Records provided:
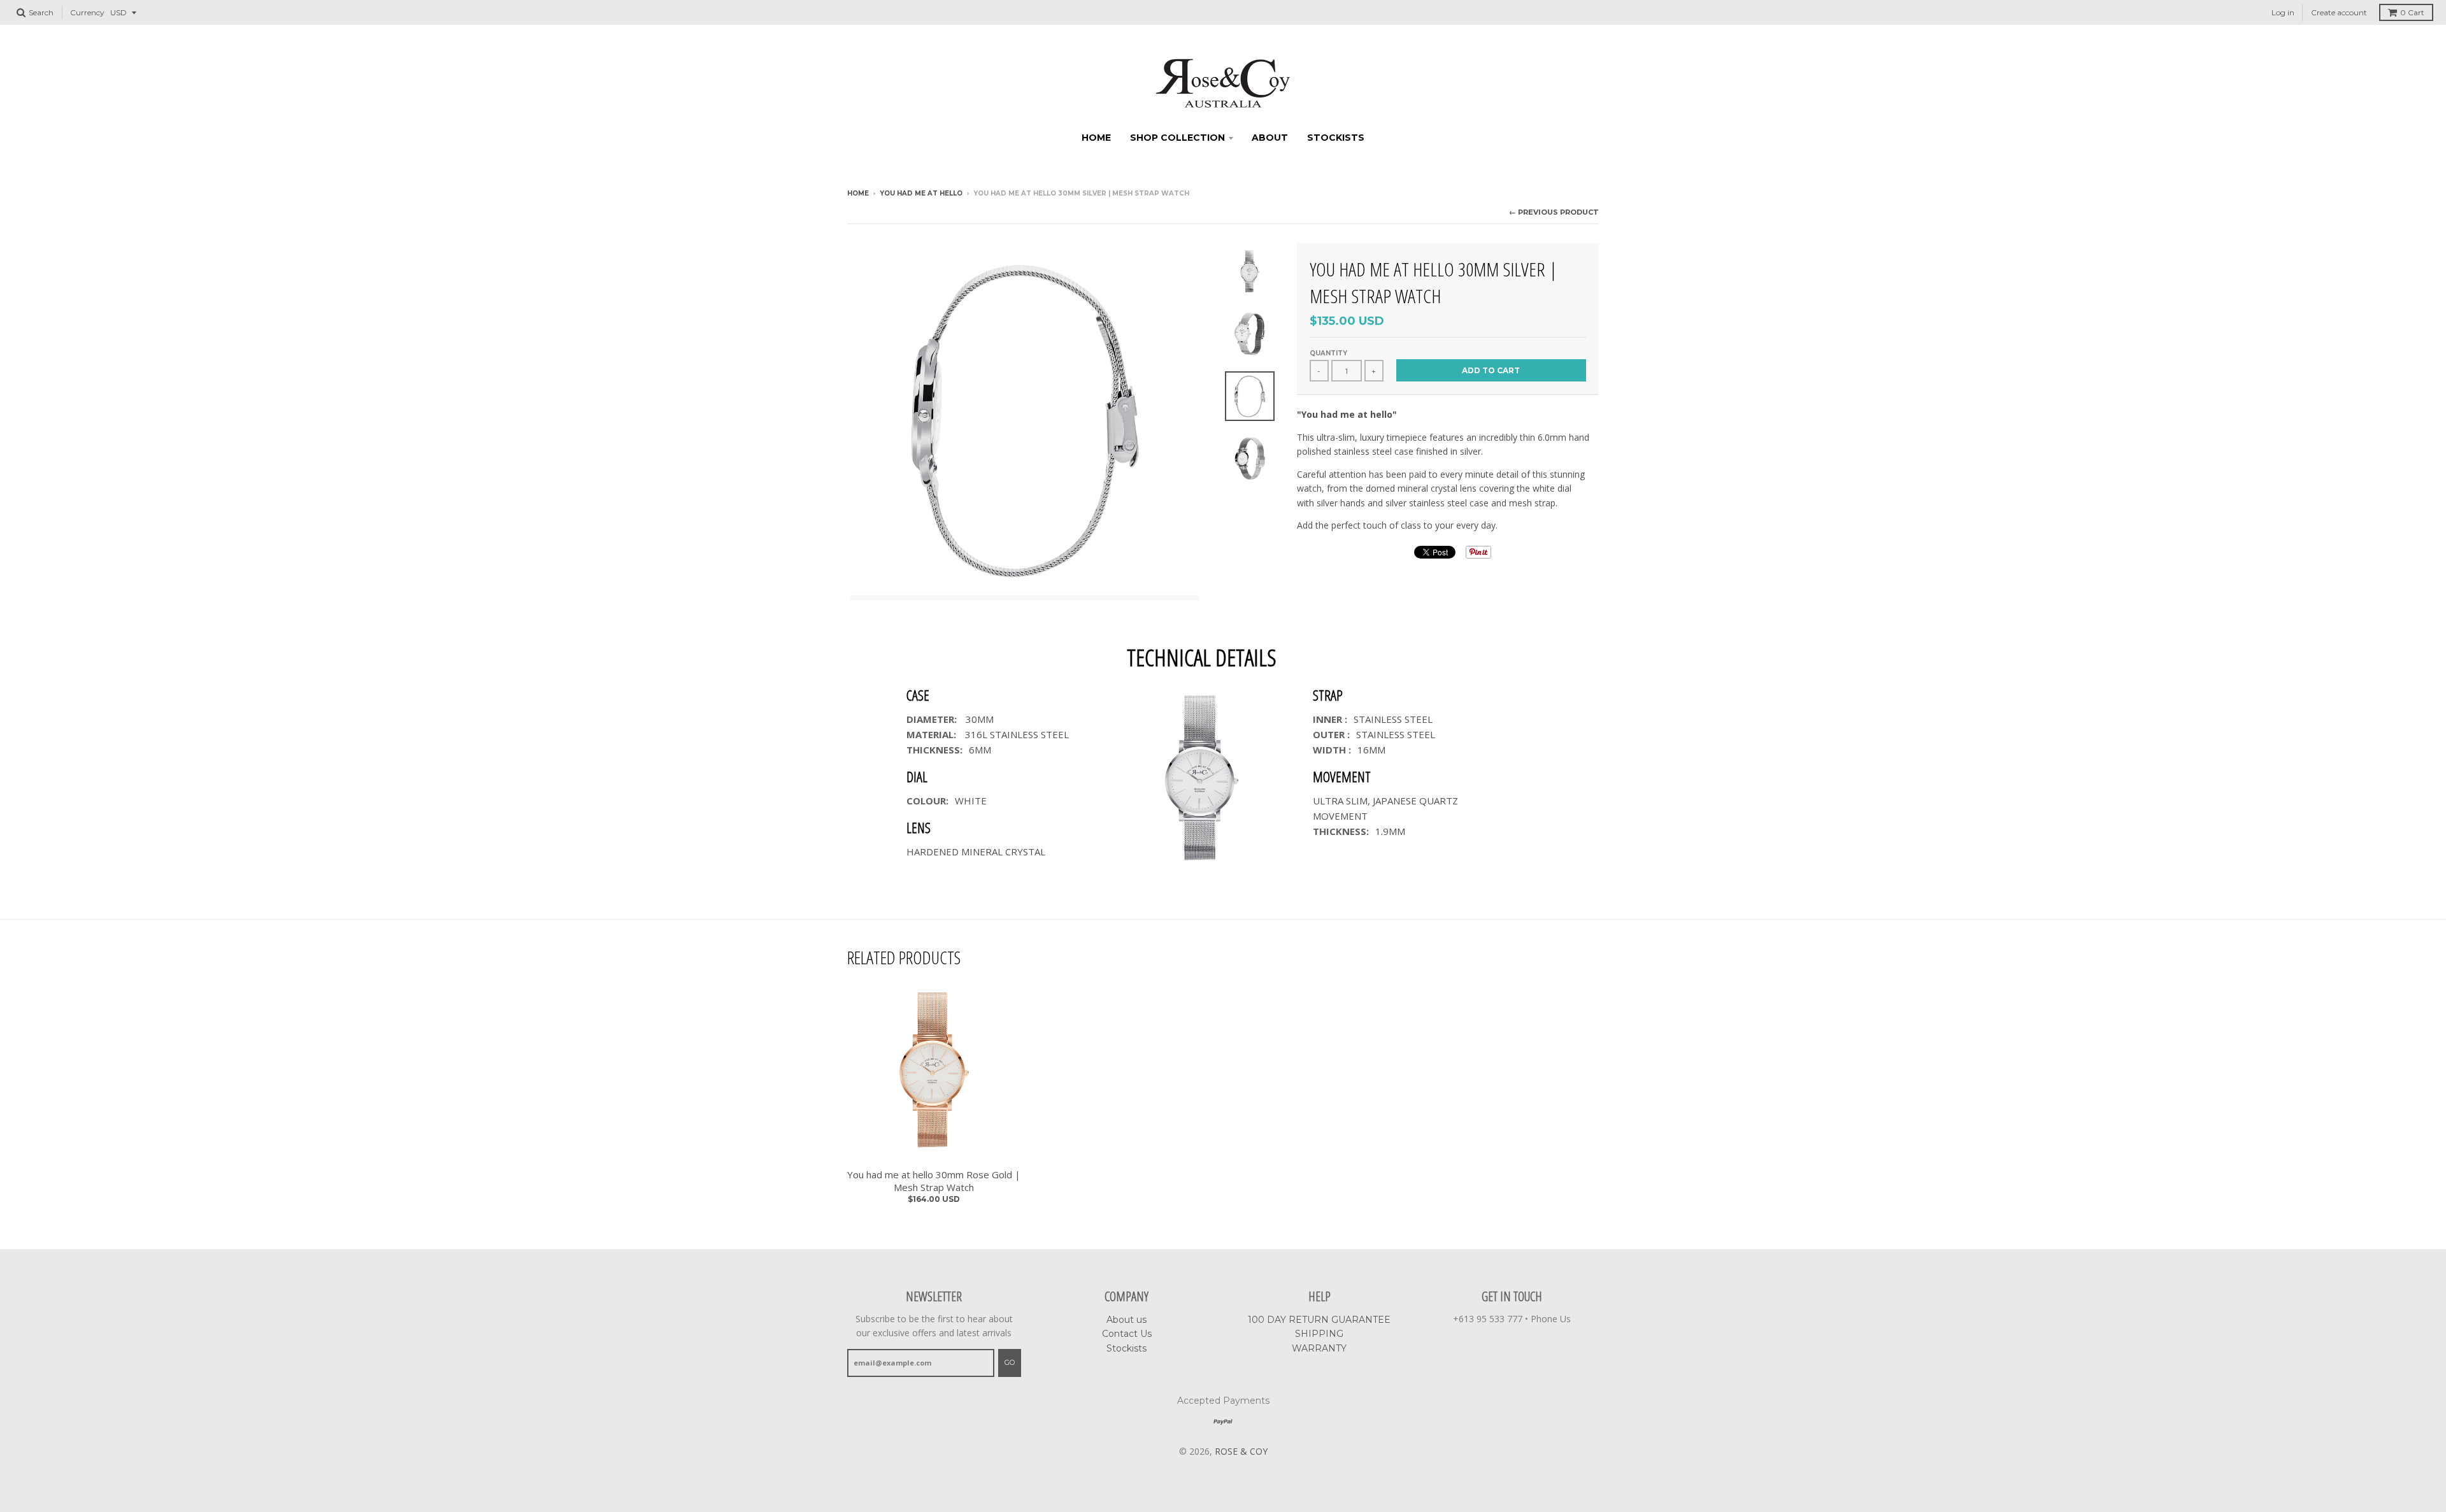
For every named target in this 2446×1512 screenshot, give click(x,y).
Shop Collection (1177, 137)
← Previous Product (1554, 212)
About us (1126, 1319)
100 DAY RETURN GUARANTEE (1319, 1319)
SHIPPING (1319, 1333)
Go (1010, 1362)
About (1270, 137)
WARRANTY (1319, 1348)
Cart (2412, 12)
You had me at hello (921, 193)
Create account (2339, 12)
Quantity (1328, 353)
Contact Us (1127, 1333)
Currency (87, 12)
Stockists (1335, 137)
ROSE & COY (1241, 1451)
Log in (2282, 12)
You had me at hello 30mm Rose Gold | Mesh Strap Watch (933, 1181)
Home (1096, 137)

...

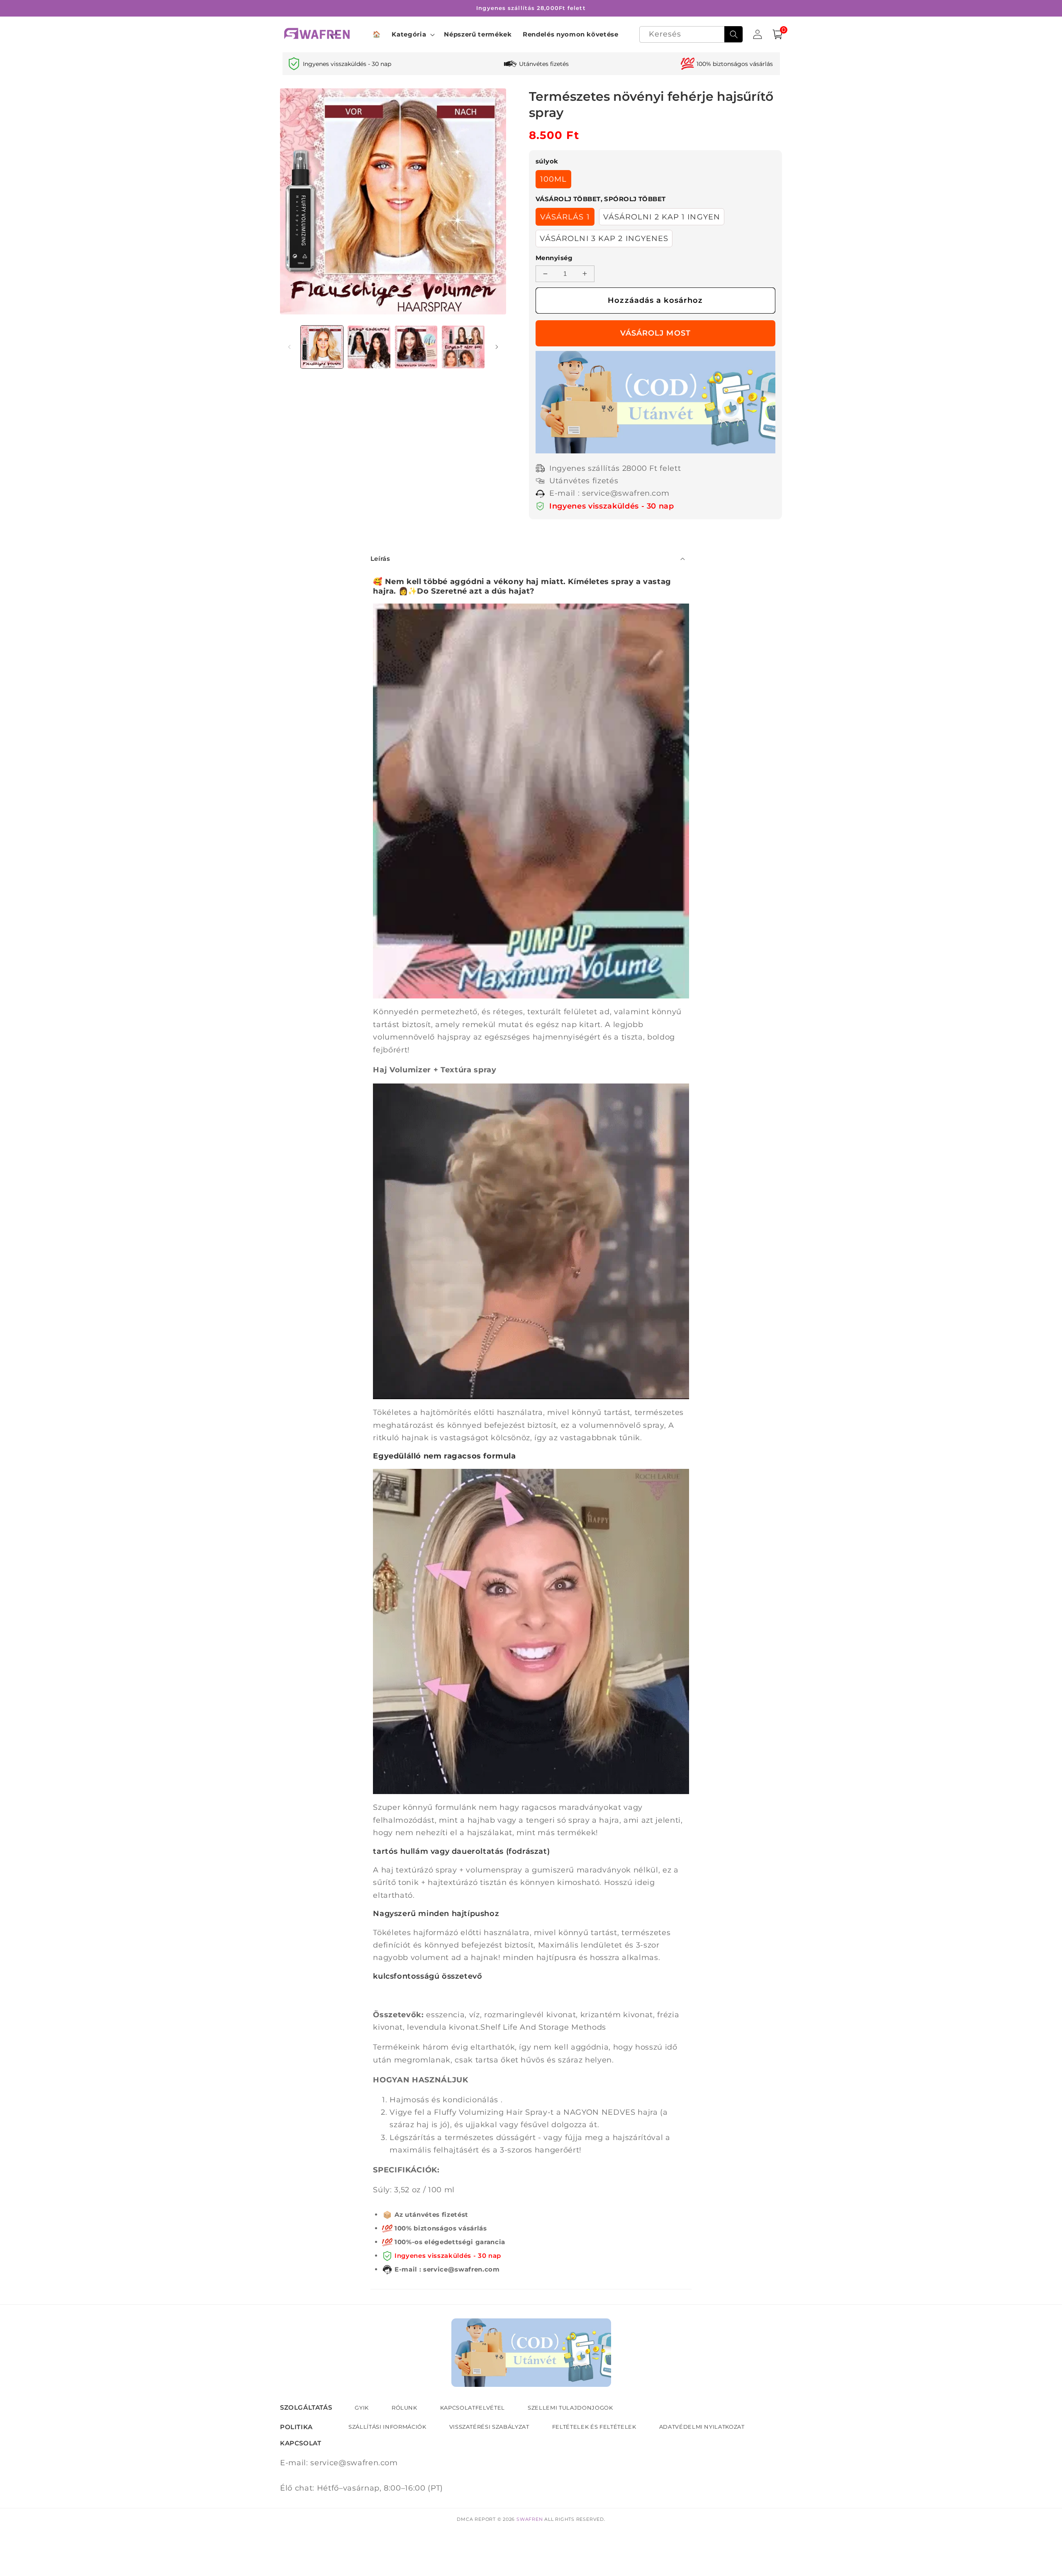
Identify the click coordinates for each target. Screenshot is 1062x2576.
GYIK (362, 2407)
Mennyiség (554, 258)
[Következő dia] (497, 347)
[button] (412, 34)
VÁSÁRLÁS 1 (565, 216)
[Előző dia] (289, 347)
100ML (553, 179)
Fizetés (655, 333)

...

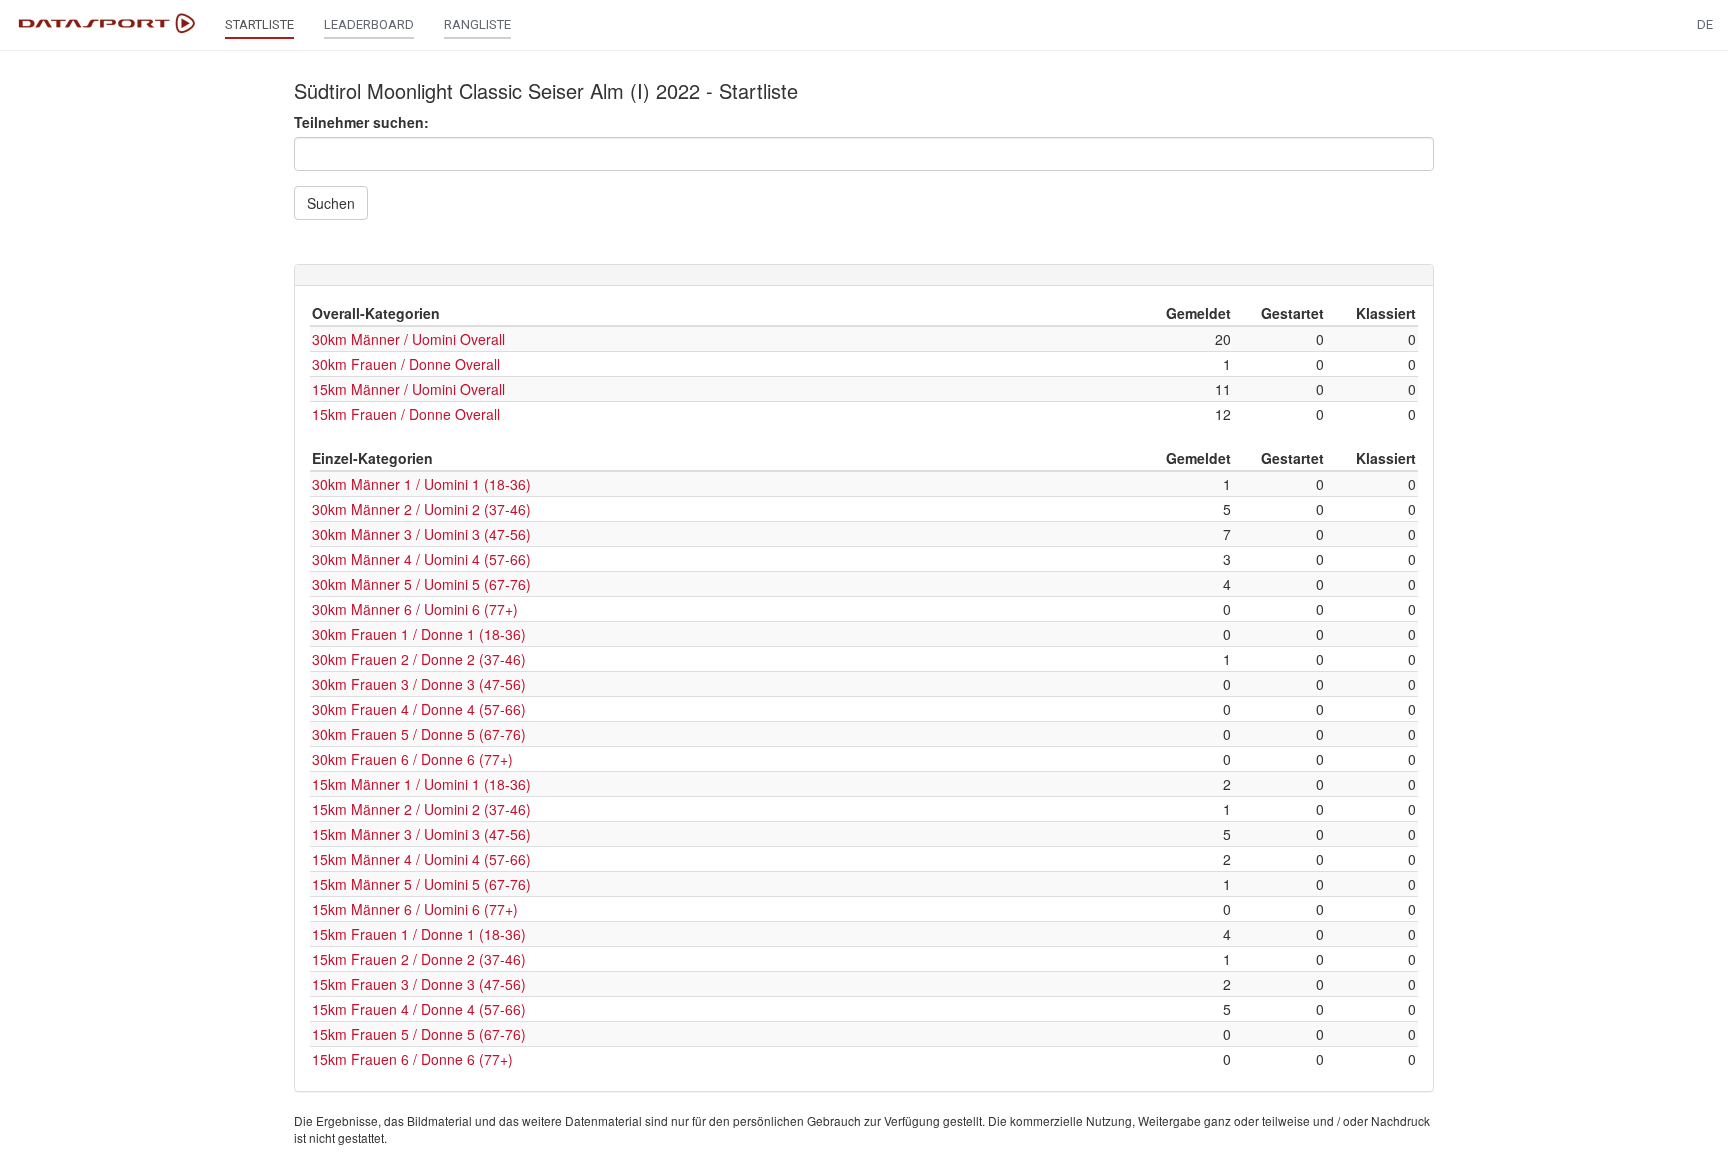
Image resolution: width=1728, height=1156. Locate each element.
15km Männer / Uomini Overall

Task to carry out:
Every line in the entries above that mentions the word "each" must be shown.

Response for this exercise:
Identify the click coordinates for each target. Screenshot is 1062x2576.
Image resolution: width=1728, height=1156. Locate each element.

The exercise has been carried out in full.